The place was quiet. Dark. The only light was a side-table lamp Ted had switched on in the living room. The air was stale. There was a sense of emptiness to the place, as though no human had walked here for some time.

Mrs. Davis perched on the back of the couch, observing. I sent out a little gratitude, glad at least she was okay.

“I don’t think so. Look.” He pointed toward the front door, which was slightly ajar.

There was a smear of blood on the wall next to it.

I tried not to react with what I was feeling—horror, despair. “Looks bad, Ted. But it still could be nothing. A cut? Kitchen accident. We just don’t know.”

Ted said nothing. He simply stared at that small line of blood on the gray wall. The more he stared it, the more I did, until it began to look like a minus sign.

“We should get out of here,” I told him.

He grabbed Mrs. Davis and clutched her to his chest; she wriggled and hissed. He put her down. “I can’t leave her here now.”

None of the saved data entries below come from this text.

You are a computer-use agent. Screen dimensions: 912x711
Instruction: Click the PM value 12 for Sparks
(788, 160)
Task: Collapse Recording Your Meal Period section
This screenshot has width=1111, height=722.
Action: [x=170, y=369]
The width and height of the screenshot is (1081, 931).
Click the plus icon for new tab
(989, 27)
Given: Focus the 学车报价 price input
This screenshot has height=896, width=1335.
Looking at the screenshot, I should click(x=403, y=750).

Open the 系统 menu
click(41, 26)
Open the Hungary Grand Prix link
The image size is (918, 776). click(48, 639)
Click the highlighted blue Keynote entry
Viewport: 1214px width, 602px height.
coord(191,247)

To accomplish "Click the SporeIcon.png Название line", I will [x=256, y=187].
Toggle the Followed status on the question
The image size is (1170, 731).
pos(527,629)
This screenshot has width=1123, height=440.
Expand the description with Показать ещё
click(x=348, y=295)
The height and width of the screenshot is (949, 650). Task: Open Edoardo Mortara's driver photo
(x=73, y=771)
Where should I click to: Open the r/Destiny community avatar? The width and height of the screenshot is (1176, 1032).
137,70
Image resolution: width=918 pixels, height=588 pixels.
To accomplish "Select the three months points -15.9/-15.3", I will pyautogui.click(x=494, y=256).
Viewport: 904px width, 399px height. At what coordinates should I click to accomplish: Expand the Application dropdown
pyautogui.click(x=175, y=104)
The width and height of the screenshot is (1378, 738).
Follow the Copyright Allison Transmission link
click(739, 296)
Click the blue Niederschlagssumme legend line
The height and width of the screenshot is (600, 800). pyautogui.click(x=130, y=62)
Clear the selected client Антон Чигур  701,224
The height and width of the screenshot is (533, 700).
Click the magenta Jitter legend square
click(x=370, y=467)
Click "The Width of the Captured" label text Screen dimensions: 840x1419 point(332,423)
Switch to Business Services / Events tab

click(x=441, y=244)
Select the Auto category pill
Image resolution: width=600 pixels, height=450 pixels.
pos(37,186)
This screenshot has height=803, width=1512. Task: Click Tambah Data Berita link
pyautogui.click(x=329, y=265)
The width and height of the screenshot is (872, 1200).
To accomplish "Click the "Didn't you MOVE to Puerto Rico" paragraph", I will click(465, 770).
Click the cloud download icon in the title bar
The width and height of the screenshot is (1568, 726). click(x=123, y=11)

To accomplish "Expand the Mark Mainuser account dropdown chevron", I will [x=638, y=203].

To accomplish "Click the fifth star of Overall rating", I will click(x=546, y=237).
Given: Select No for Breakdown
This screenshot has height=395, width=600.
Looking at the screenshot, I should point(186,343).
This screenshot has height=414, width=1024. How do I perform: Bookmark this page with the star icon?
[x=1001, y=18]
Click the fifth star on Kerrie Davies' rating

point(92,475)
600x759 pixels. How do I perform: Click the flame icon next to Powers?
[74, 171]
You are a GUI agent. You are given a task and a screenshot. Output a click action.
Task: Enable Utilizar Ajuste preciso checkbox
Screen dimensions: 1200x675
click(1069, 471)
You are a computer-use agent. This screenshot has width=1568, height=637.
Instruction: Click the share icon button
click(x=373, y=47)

As much as I hated to admit it, he was right. So I simply nodded. “I’ll gather up her stuff.” As I was pulling together Mrs. Davis’s things—cat carrier, litter box, food and bowls—Ted’s phone chirped.

He showed me the screen. “It’s her.”

I set down the cat stuff. Mrs. Davis did a figure eight between my legs. “Put it on speaker.”

Ted answered. “Camille?”

Her voice, sounding tinny, came through the small speaker. “Ted? Ted, it’s me.” She sounded confused and panicked.

“Are you okay?”

“No, Ted. I’m not. I need you to meet me.” She drew in a quivering breath. “I’m not alone.” There was a long pause, long enough to cause me to wonder if she was still there. Then she said, “I need you to come to me.”

Ted looked to me, a question on his face. I read it as, what do I say?

I shrugged, feeling helpless.

“Where are you?”

There was another long pause and then, “You know where the tunnel is under Lake Shore Drive? The one just north of Fullerton?”

“I know.”

“Meet me there in two hours. Don’t be late, okay? You must not be late.” The terror in her voice was real. “Hurry, Ted, I think—”

The line went dead before she had a chance to continue. I didn’t need to hear the rest, anyway.